Recently we posted on how the Vikings and Pack picked up connections with the Bears and Illini (no matter how tenuous like a family name) and here at Fire Everybody we hoped for continuous failure to harm those rivals’ chances.

I had to look it up but the Bucs were in the same division as the Bears from 1977 to 2001 so hell they are close enough for this site.  Of course the Bucs picked up some of our major nemeses (I looked it up it is plural) when Lovie parked his no-enthusiasm and no-expectation rear end in Tampa Bay and brought along Mike Tice.  Then this was a bit surprising -

Lovie Smith was the head coach of the Chicago Bears when they selected Gabe Carimi with their first round pick in 2011. While Carimi struggled during his first two seasons with the Bears, the connection seemed like it could work in Carimi’s favor when Smith was named the Tampa Bay Buccaneers head coach in January.

Instead, Carimi was released by the Buccaneers last week.
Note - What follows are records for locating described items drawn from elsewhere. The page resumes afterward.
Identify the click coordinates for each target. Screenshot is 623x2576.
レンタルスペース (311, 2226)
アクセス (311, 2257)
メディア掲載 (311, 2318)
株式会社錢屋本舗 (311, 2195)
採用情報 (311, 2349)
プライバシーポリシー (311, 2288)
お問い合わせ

He didn’t remain on the street long as he quickly signed with the Atlanta Falcons on Monday.

Ha ha what is a “Bears connection” worth, anyways?  Likely zero, especially with anything related to offense and / or coaching (on the defensive side you have a legitimate heritage).  With Trestman and Emery in charge I can see the opportunity to build a real tradition of offense that can spawn a legitimate web of interconnected successes downstream.  But past coaching and offensive connections to the Bears ought to be viewed as a cause for alarm.  At least until you are released…

I think that could spawn a great post here though… the “Imaginary Reunion of Terrible Bears Coaches and Offensive Busts”.  You could have Lovie, Martz, Shoop, Turner (hell, bring his brother too), Gabe, all the broke down and hellish running backs and offensive linemen we’ve picked up over the years with high draft picks, David Terrell (damn he is in his early 30′s and has been out of football like 8 years).  Now this is a post that I will goad Dan to do because he would do it much, much better than I ever could.